I wanted to dig in a little bit on the D2C/wholesale mix. Obviously, it seems like one big question in all consumer brands right now is what the right mix is. I think the aspiration of most brand-forward companies favors D2C, but you see some brands making bigger investments in wholesale.

Obviously, for you guys, it seems to be quite a balancing act.How do you think about this from region to region, or even product to product?

There are, of course, differences country by country. I mean, clearly, China is probably the strongest D2C market because you simply don’t have a lot of wholesale partners. So you have a very high DTC share. Whereas you have other markets, like Japan, for example, where you have very strong wholesale partners, you can actually connect this customer very strongly to wholesale. When we think about channels for us, it’s very important to be where the customers are.

So we see the strengths and the beauty of being a multi-channel brand, and of really using the different channels to bring the right products to the right customers through the right channel. So this is how we think about this. But then you also have categories like apparel, where more than 60% of the sales are done through our D2C channels compared to the 44% DTC share that we have in the overall business.

This is because, when you think about your D2C channels, this is where we can show the full assortment, whereas our wholesale partners always have a selection of our products. Retail stores show most of our products; our e-commerce platform shows our whole assortment. And this is, of course, more important when it comes to how we can really create a brand world and show how we have thought about the products from head to toe or toe to head.

Whereas in footwear, if you put a single shoe on a wall, it’s still selling. And this is why. The apparel company that we are building will have a higher D2C share in the future. And this is actually the beauty: The categories that we are entering are increasing our D2C exposure. They drive a superior margin profile into the brand, and they allow us to connect more closely to the customer.

So, the evolution of product and the evolution of the premium business model, that really goes hand in hand.
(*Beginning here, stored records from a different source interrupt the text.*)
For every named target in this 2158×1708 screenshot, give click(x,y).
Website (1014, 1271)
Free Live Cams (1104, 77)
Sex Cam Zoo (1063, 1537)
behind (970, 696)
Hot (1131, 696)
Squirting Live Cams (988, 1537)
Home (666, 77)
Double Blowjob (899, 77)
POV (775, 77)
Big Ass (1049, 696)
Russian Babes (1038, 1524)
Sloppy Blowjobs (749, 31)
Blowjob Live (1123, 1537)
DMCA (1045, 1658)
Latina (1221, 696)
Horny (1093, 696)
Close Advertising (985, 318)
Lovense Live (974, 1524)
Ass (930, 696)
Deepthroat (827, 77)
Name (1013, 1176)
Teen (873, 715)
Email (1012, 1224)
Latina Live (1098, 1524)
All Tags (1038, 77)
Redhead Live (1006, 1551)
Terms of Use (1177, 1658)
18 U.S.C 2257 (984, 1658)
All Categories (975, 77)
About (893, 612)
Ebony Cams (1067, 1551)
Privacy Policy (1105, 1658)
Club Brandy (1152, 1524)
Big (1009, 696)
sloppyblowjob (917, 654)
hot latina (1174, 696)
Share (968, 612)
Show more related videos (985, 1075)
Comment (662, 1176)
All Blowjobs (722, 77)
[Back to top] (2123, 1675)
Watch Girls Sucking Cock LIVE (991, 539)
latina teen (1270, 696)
And this is what we sometimes describe as this premium growth.

With all the talk about AI right now, I am wondering how you guys think about implementing that into your business, whether thinking internally or as part of the customer journey?
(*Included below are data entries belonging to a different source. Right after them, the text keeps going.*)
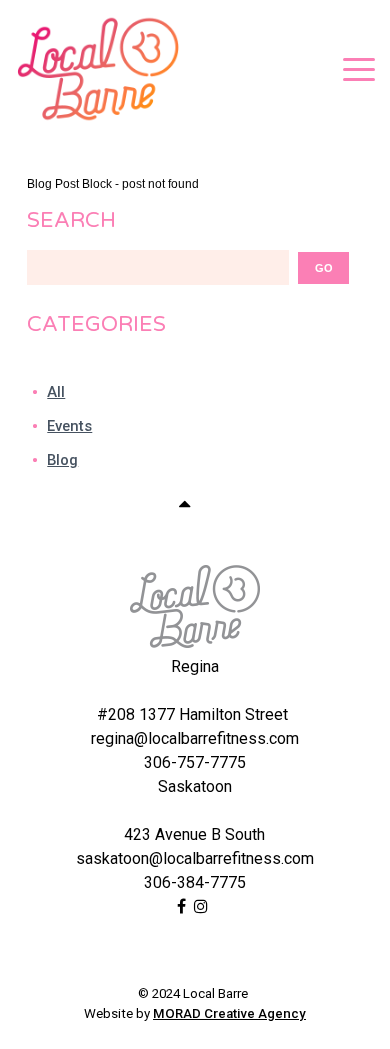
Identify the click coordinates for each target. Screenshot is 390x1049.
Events (69, 426)
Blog (62, 460)
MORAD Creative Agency (229, 1013)
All (56, 392)
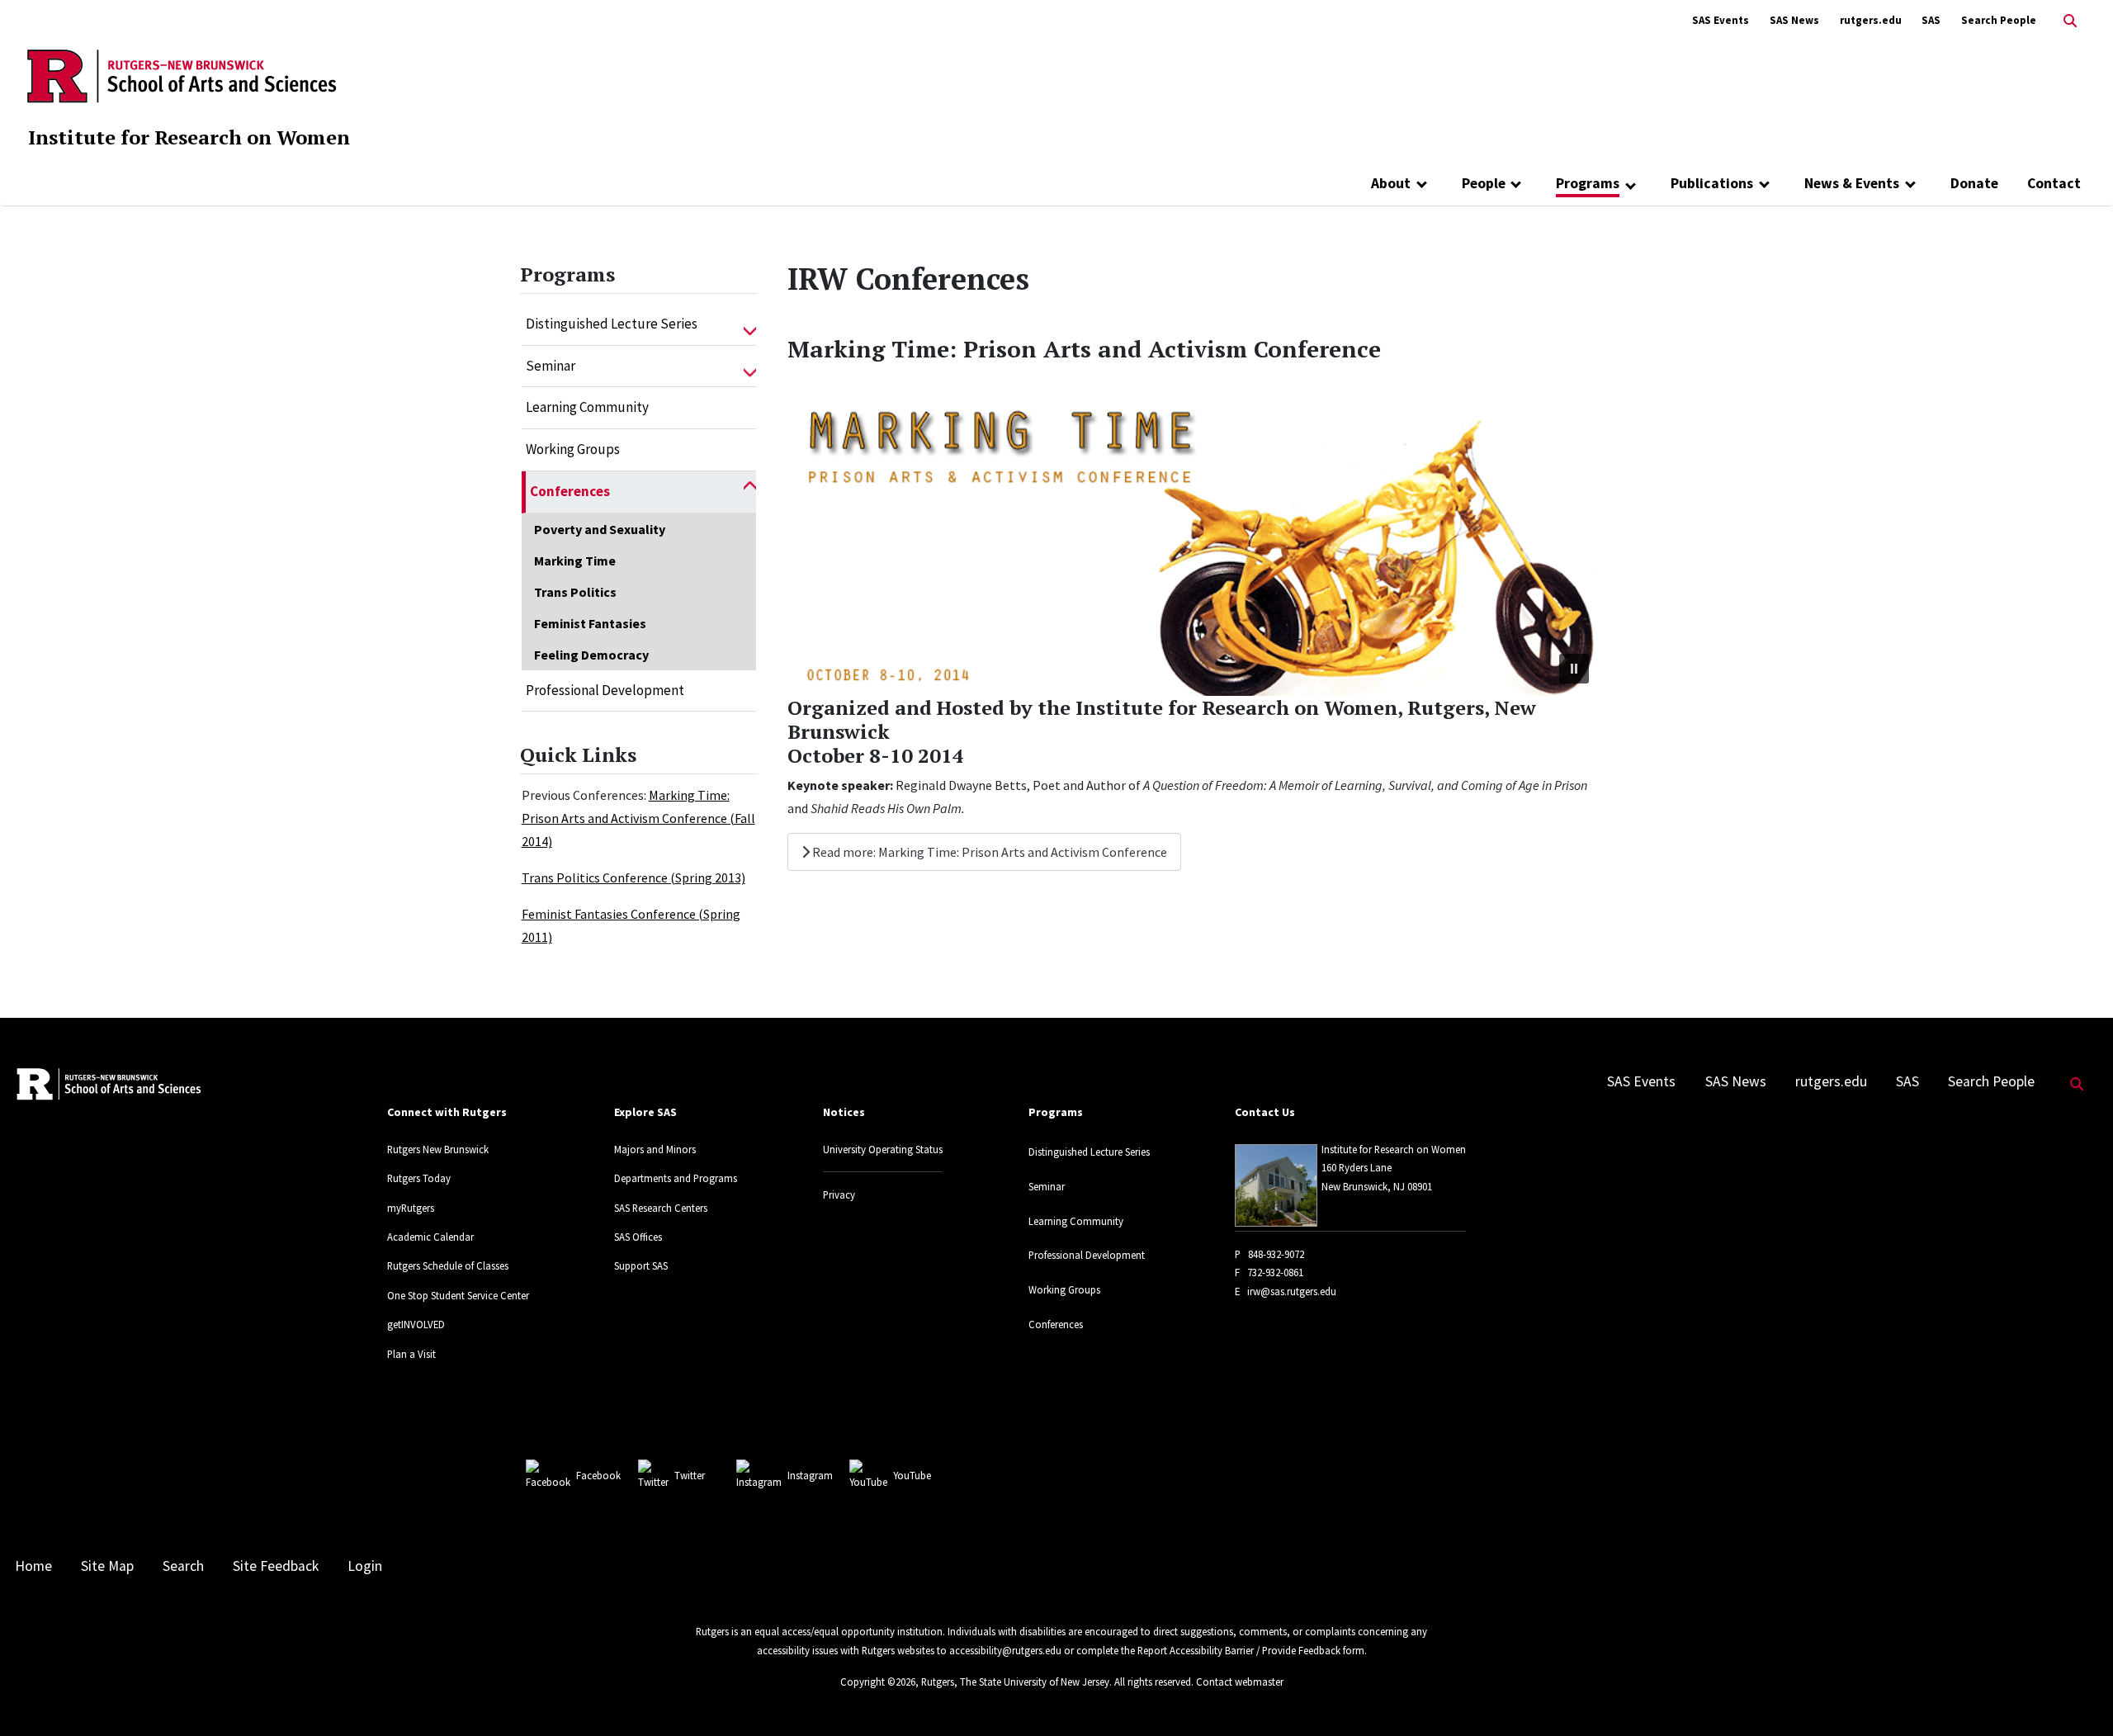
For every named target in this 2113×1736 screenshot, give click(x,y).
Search (183, 1566)
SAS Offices (638, 1236)
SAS (1931, 20)
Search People (1998, 20)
Yeah, I mean, I think AI is changing every part of our business, but there are three areas where the impact at the moment is the most tangible and where we are also focusing on.

One is product creation, so being able to shorten development cycles and also improving the sustainability footprint in product creation, I think is important.
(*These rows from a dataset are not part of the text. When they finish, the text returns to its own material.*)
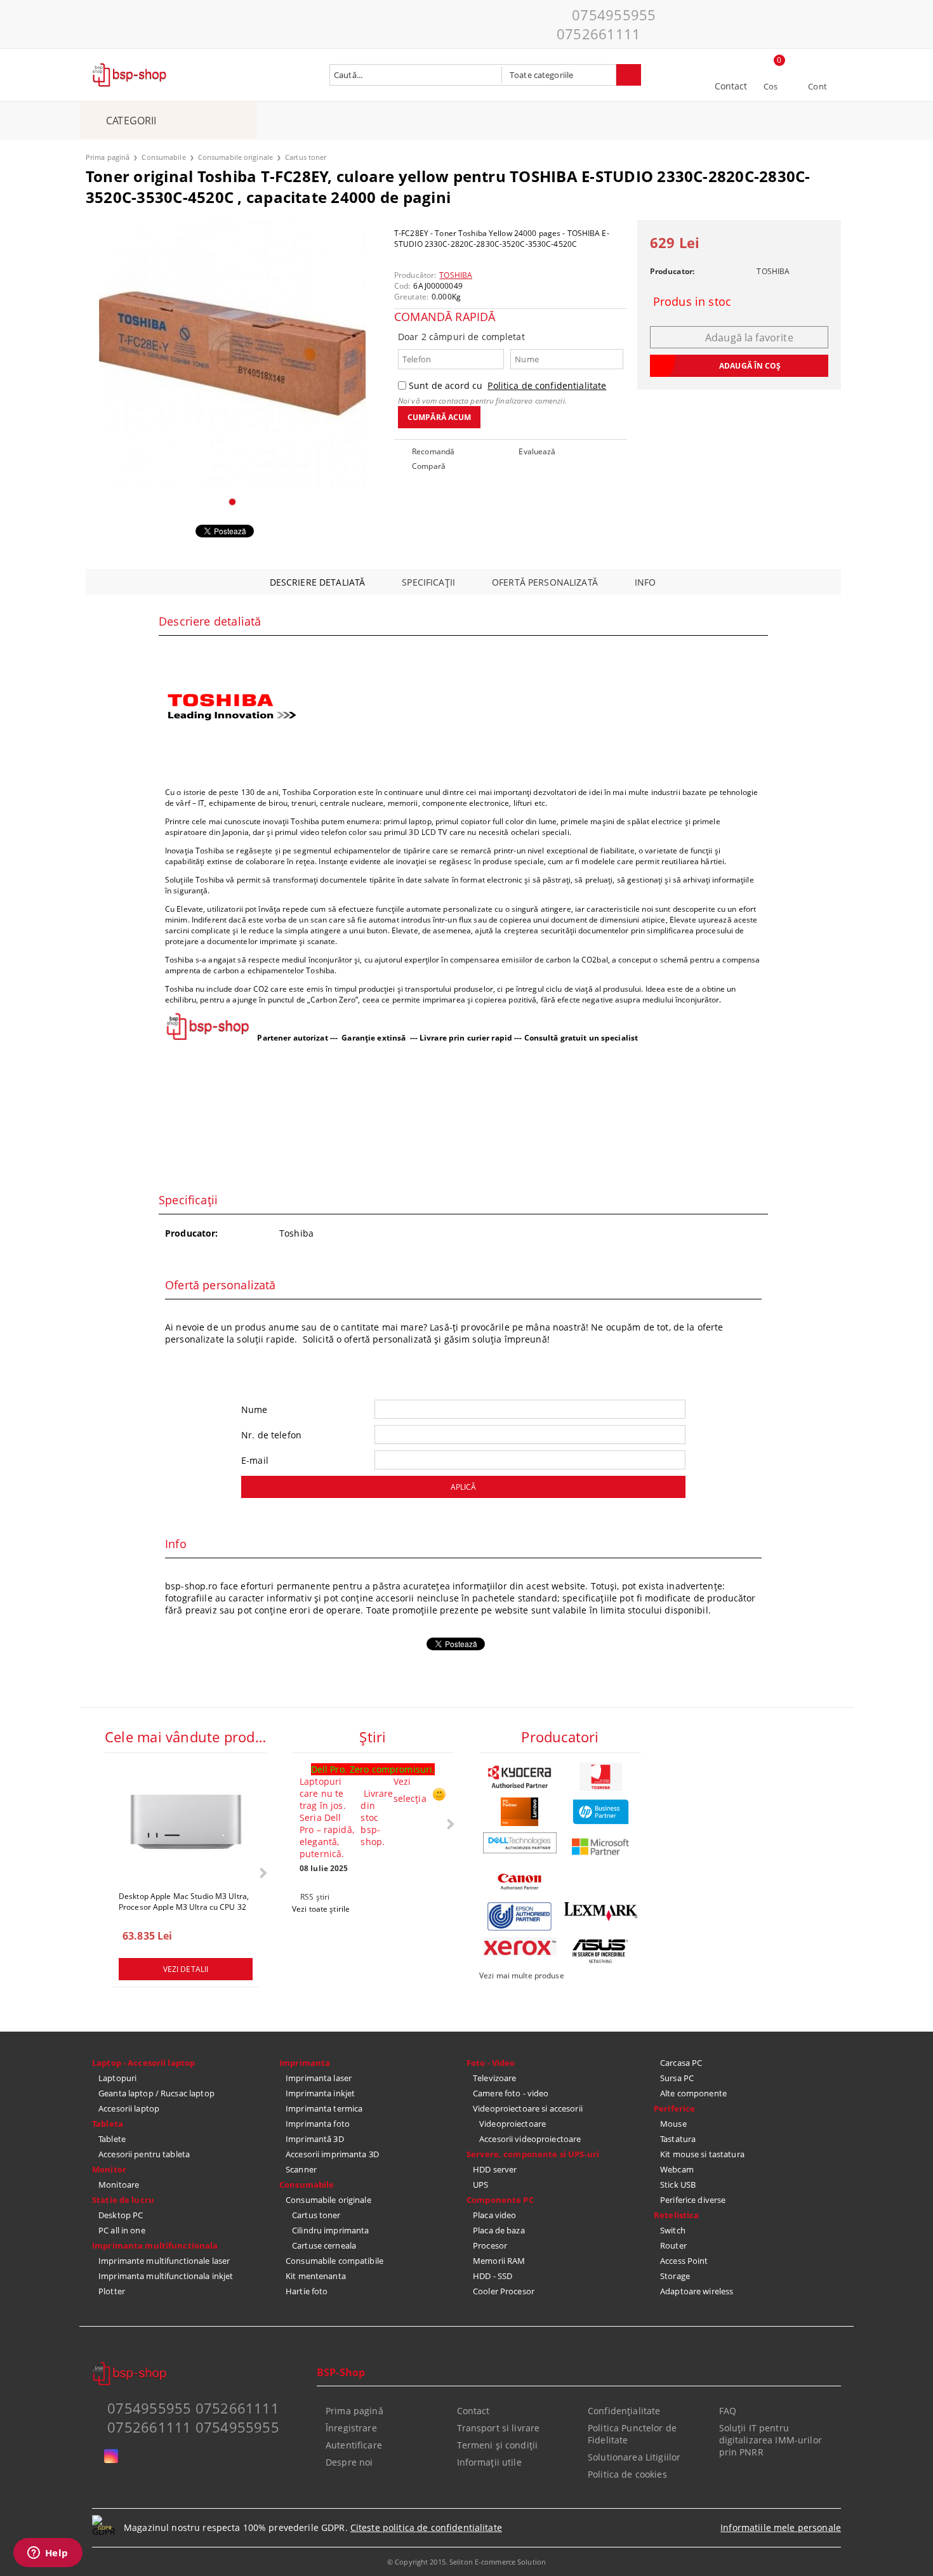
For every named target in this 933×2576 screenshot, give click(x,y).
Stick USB (678, 2184)
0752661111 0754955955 (193, 2426)
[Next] (261, 1872)
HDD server (495, 2169)
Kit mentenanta (316, 2276)
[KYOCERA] (520, 1777)
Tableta (107, 2123)
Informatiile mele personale (780, 2527)
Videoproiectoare (512, 2123)
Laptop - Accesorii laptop (143, 2062)
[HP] (601, 1811)
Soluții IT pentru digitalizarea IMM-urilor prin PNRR (770, 2440)
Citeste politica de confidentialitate (426, 2527)
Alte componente (693, 2093)
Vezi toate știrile (321, 1908)
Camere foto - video (510, 2093)
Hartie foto (307, 2291)
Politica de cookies (627, 2474)
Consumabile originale (235, 157)
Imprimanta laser (319, 2078)
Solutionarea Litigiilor (634, 2457)
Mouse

The second one we already spoke about is the whole supply chain, and really being able to match demand and supply in a way that we would not be able to do in the past.

And then the third one is really elevating the connection that you can have as a customer, and the insights and the engagements that you can have as a customer.We recently brought our new customer service platform to life, which is a conversational platform, but this is not just for talking about warranty cases or return cases. It’s really to engage with the consumer in a conversation and to learn much more about you than what we learned in the past from you clicking certain buttons. I think we will be able to use it to offer you something in the future that is much more specific to you and really allows us to drive new levels of engagement with the customers.

I think those are the three key areas that we’re working on.

Is there anything else that maybe I didn’t cover that you guys are particularly excited about, whether in this earnings report or plans for 2026?

I think you touched on a lot. Of course, behind this is always a team and a culture. And I think that’s something that sometimes gets forgotten by talking about the numbers.But in the end, having people who can be the creatives, but also executors of sending millions of pairs of products around the world. I think bringing those two things together just makes this the superpower of the brand.